__INPUT DATA__.

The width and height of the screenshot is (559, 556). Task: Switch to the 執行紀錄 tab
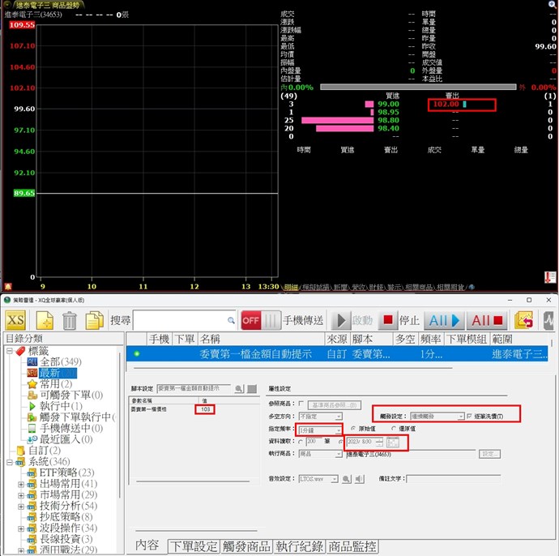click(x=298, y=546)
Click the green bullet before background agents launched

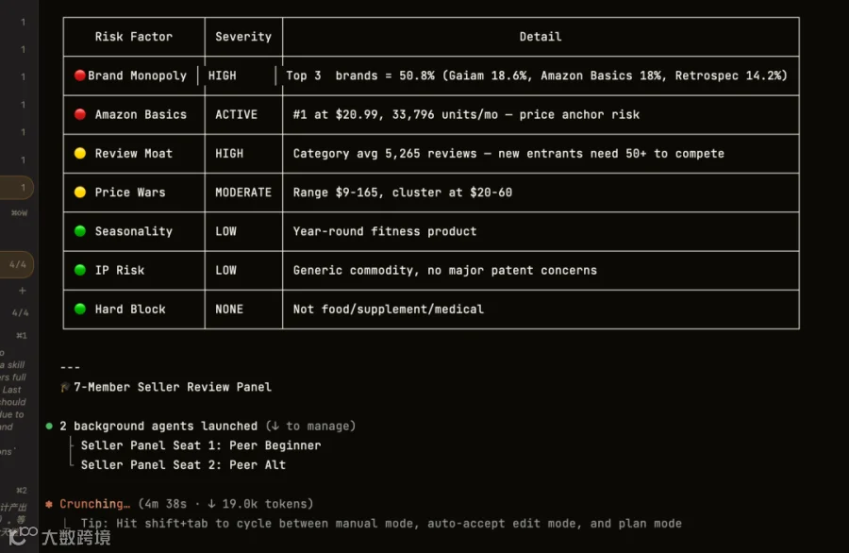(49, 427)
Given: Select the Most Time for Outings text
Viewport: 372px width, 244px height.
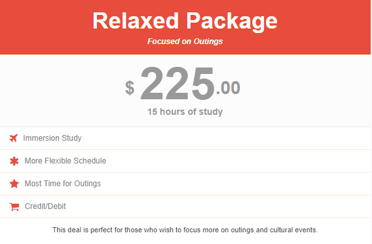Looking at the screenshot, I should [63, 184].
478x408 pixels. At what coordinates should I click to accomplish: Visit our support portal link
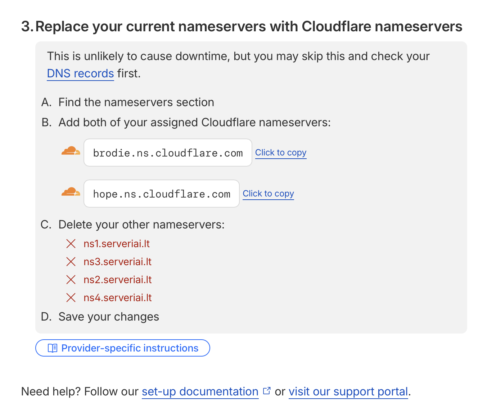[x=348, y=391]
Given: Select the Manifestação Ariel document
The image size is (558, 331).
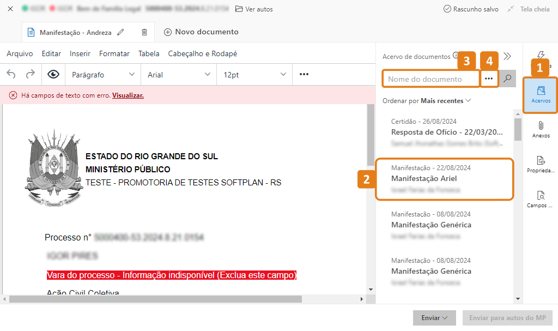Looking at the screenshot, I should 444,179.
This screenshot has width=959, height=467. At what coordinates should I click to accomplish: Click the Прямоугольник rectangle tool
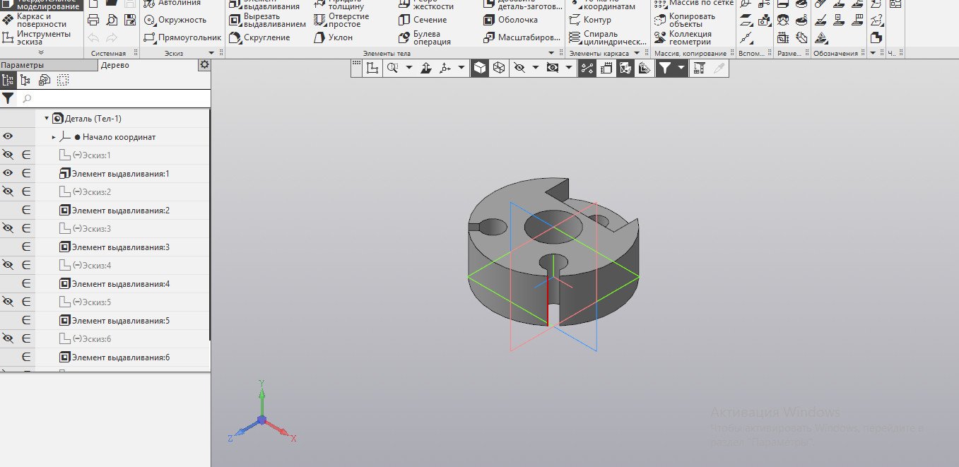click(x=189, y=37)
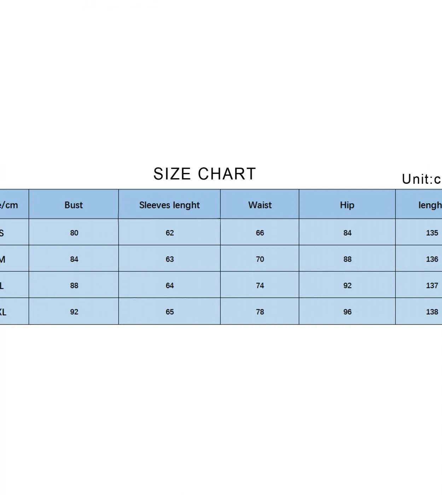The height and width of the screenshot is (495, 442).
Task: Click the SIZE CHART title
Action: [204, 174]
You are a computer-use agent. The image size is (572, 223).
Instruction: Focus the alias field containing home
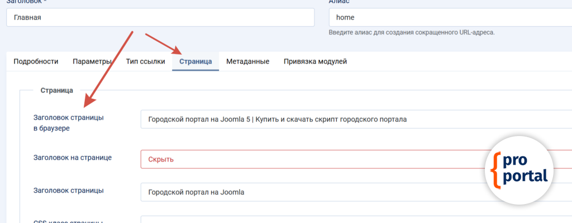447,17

__SHORT EXERCISE__. Count the lines in the listing above that contain the string "what", and give only that number.

__COMPLETED TASK__. 2